Vol de données: les fraudes ont explosé à partir de 2017 chez Desjardins
Le Journal de Montréal
Le mouvement Desjardins a enregistré une hausse importante des fraudes à partir de 2017, avant de se rendre compte qu’un de ses employés avait volé et revendu les informations personnelles de millions de clients.
• À lire aussi: Suspect dans le vol chez Desjardins: l’avocat d’un courtier mise sur un flou dans les dates
• À lire aussi: Le suspect du vol voulait vendre son complice
Des dirigeants de l’institution financière se sont confiés à ce sujet à la Sûreté du Québec (SQ), dans le cadre de l’enquête criminelle sur ce vol qui dure depuis maintenant presque trois ans.
De nouveaux passages des affidavits produits dans le cadre de cette enquête ont été rendus disponibles mardi par le juge Yves Paradis, de la Cour supérieure, suite à des requêtes des médias.
À l’automne 2017, une vice-présidente de Desjardins a pris contact avec un responsable de la Direction des enquêtes du Mouvement. Elle constatait que «les fraudes avaient augmenté de manière significative, passant de 3 à 4 millions de dollars par mois», peut-on lire dans les documents.

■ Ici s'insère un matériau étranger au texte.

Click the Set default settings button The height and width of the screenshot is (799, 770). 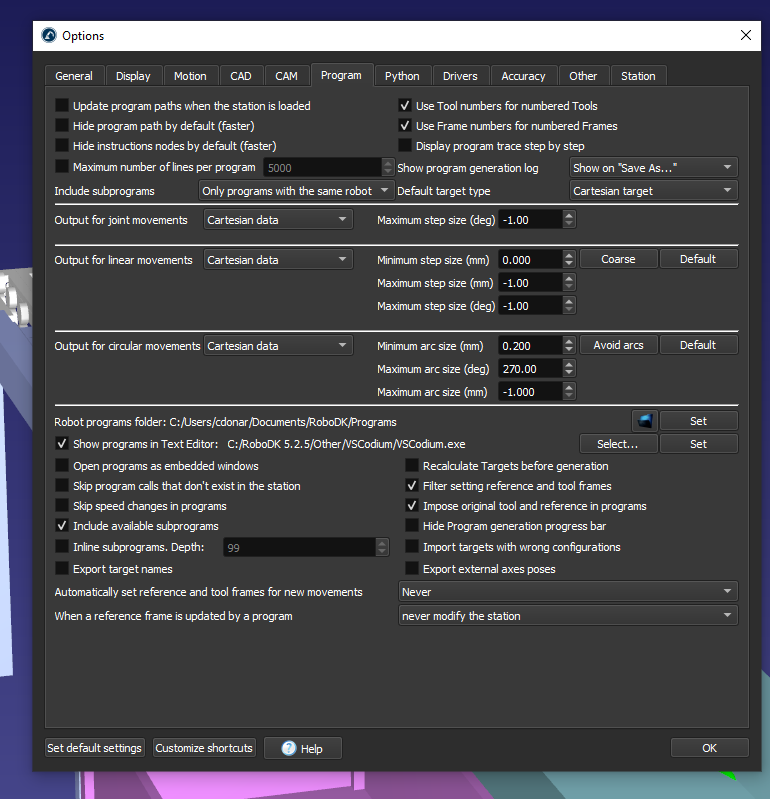(x=95, y=748)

Des employés de Desjardins ont alors «débuté l’analyse des différents phénomènes de fraudes pour trouver un dénominateur commun. Les cas de fraudes étaient dispersés géographiquement et par catégorie d’âge», poursuivent les policiers.
Effort de guerre
À ce moment, personne ne se doutait que Sébastien Boulanger-Dorval, maintenant identifié par Desjardins et la police comme l’auteur du vol de données, se livrait à des activités suspectes.